With encouragement from the district, a charter management organization (CMO), with early signs of strong test performance in other cities, has visited the school building. Although a new principal has been hired for the school, the school district has begun considering multiple options for the building. Community members, parents, and students have sought information about the district’s plans for the school, but remain largely uninformed.

The new principal enters her job knowing that if the school remains below adequate in test performance, it will likely be designated for closure or reconstitution by the district. She has seen what this does to the morale of students and teachers in other high schools and does not want it to happen to hers. Drawing on limited discretionary funds for building-level innovations, she decides to reach out to parent and community groups that have been historically active at the school and ask for their help.  

We developed this example to ground our conversation about guiding principles in a plausibly realistic scenario. The vignette is meant to surface the complexity of all the moving parts and multiple levels of power that affect one school facing the possibility of turnaround. This poses particular challenges for deliberative participatory processes because school turnaround decisions are shaped by multiple scales of policy, including the local school, its district, teachers’ unions, the state, and the federal government.

What results can be a series of contradictions of scale that have potential to undermine or frustrate youth or community participation. For example, it is common for schools facing turnaround to have experienced multiple principals in a limited number of years. This experience of churn in the leadership disrupts school–community relations and erodes people’s confidence in a new principal’s staying power. Similarly, even in rare cases when a skilled school principal may be able to engender trust and build community partnerships to support the school, these same community members may not be involved in the actual district-level decisions about a school’s fate. This is further complicated by the fact that school districts and states, not local school leaders, are responsible for measuring school performance. Thus, while community members may be willing to support a low-performing school through long-term deliberative processes, the timeframes and priorities of the district or state may undermine any such efforts.

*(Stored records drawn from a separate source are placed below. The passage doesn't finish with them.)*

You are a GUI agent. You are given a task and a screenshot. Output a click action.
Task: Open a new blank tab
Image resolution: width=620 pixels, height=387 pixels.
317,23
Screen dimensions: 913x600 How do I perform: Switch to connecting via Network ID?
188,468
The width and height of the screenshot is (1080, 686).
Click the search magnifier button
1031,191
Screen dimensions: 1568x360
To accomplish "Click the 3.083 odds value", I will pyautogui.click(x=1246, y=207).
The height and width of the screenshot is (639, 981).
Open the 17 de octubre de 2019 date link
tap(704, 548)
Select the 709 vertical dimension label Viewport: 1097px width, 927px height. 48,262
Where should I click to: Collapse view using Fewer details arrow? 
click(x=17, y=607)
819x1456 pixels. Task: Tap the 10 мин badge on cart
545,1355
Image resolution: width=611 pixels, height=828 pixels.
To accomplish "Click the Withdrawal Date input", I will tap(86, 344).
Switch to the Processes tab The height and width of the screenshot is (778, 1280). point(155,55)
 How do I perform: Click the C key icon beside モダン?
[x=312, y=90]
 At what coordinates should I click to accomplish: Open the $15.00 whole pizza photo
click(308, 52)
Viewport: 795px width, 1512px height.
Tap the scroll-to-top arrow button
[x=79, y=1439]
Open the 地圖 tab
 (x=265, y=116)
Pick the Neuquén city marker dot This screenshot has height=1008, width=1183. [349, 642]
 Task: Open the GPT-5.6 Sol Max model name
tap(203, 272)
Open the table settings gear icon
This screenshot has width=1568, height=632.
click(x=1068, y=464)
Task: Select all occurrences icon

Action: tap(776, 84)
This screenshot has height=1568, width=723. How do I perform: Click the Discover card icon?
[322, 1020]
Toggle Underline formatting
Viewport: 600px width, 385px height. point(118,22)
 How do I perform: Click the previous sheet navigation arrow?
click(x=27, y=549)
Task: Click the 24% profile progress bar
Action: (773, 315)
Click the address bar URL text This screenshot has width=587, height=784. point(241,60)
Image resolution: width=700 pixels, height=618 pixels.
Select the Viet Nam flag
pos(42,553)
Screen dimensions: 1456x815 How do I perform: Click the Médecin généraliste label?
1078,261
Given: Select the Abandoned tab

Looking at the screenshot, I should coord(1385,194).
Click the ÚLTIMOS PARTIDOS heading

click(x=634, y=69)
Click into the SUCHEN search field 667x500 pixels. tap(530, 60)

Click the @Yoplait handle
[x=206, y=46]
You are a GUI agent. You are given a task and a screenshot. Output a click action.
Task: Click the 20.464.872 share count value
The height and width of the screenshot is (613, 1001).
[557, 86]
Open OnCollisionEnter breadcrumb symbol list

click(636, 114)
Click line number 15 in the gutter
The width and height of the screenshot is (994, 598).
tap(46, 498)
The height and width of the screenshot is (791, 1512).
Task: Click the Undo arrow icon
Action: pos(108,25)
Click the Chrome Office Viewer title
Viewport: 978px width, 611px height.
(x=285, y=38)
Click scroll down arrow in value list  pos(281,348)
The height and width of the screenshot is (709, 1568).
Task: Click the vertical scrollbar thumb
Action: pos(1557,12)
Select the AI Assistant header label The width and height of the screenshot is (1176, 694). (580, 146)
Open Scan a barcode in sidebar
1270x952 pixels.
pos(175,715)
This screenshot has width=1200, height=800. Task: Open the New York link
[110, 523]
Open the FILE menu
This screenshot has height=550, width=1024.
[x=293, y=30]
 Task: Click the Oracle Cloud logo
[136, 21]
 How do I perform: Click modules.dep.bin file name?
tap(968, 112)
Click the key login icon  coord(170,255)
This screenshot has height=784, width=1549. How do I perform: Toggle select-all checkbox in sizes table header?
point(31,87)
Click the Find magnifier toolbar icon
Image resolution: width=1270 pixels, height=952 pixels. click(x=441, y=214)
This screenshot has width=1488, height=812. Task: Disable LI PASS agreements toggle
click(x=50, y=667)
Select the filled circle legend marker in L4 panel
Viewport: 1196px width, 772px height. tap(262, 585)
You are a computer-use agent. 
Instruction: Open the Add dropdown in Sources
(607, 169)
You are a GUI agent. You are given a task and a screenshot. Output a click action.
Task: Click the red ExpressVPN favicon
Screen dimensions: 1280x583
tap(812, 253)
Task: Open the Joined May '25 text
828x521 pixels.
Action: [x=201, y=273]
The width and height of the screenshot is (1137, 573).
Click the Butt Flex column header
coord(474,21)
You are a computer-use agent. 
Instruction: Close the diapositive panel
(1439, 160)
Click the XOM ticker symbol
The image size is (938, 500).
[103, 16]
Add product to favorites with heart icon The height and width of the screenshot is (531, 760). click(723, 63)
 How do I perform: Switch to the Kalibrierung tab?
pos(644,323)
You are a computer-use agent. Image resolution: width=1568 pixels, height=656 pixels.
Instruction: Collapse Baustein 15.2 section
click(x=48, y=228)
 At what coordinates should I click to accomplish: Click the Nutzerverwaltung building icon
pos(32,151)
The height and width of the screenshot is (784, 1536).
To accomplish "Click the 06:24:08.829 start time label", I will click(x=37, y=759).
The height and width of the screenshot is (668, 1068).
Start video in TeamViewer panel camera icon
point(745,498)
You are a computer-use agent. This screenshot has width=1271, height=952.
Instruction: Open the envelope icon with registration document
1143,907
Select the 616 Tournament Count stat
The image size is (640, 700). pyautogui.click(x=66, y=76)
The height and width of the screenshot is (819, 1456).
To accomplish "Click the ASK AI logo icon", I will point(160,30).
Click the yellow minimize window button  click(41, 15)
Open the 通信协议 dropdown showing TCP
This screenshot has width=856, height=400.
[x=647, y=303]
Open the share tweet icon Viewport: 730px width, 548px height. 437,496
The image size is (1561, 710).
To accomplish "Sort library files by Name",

Although state and federal policies situate school failure and turnaround in the particular school, a practice that has been challenged in the literature (e.g., Knudson, Shambaugh, O’Day, 2011), we propose a community-based participatory approach to intervening in failing schools. What follows are five guiding principles for the formation of a group that would address the example above. We speak from a mix of published literature and practical experiences in “turnaround” schools. In developing this approach, we have imagined it taking place at the scale of a neighborhood school, rather than the scale of district or state decision-making, despite the challenges of scale we mention above. We conjecture that teachers, students, families, and community members are going to be most drawn to participate in deliberations about schools that they know and where their direct interests are at stake. In our conclusion we discuss some ideas for how to align this local work with policy decision-making at more distant scales of regulation (Kurtz, 2003).


Figure 2. Guiding Principles for a Participatory Approach to School Intervention


Border-crossing Facilitation

Each school and community context will reflect its own features, history, and challenges, and recognizing these differences should inform the work and structure of the group. Navigating the organizational spaces that exist between a school and the local community should remain a core emphasis of a participatory approach to school intervention. This allows both school and the local community to remain highly valued without privileging one over another.

Students, families, teachers, and community members have different experiences with the spatial and discursive environments of school and the local community. For example, inside the school, students of color from low-income families are often seen as dependent on positive relationships with teachers in order to succeed (Roorda, Koomen, Spilt, & Oort, 2011), whereas in a community context, youth may be positioned as more resilient and possessing vital contributions to social change efforts (Christens & Dolan, 2011).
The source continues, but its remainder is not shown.